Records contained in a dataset
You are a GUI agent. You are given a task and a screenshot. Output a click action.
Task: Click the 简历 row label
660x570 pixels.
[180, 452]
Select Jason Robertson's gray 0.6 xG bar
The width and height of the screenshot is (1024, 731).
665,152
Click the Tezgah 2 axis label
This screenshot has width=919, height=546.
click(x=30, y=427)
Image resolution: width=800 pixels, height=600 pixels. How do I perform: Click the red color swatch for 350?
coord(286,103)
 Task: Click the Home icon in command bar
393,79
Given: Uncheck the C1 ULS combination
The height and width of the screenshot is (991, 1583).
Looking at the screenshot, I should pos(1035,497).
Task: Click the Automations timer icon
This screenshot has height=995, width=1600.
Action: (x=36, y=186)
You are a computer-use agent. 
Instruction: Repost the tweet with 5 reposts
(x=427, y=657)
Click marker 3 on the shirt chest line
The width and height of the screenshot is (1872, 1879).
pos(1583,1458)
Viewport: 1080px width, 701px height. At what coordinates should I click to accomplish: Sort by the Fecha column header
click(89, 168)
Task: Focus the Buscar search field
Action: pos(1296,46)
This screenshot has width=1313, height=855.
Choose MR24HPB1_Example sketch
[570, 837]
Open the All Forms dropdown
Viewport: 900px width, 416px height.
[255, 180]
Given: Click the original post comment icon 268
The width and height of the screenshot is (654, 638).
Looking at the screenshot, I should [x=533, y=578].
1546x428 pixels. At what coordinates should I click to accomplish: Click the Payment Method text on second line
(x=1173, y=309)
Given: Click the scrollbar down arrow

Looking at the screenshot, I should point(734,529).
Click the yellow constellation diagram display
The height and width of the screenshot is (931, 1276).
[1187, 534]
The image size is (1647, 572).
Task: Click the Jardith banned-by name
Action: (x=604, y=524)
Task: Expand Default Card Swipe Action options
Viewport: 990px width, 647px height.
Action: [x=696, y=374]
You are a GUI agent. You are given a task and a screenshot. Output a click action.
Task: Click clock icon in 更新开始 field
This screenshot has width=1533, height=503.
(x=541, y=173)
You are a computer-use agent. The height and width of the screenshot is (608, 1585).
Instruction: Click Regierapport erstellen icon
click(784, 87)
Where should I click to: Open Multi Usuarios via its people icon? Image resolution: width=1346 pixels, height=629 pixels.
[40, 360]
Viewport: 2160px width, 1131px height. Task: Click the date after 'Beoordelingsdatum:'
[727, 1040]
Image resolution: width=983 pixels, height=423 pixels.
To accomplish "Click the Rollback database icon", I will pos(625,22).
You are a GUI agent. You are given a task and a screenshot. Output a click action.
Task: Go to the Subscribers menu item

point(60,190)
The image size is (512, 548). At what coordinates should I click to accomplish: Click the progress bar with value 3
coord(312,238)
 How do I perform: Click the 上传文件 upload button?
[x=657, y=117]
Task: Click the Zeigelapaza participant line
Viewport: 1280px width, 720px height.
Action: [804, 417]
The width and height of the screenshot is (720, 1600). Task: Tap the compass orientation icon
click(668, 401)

- [Directions]: Scan the records above, count the lines with "label" in them, and give only the number.

- [Solution for this problem]: 2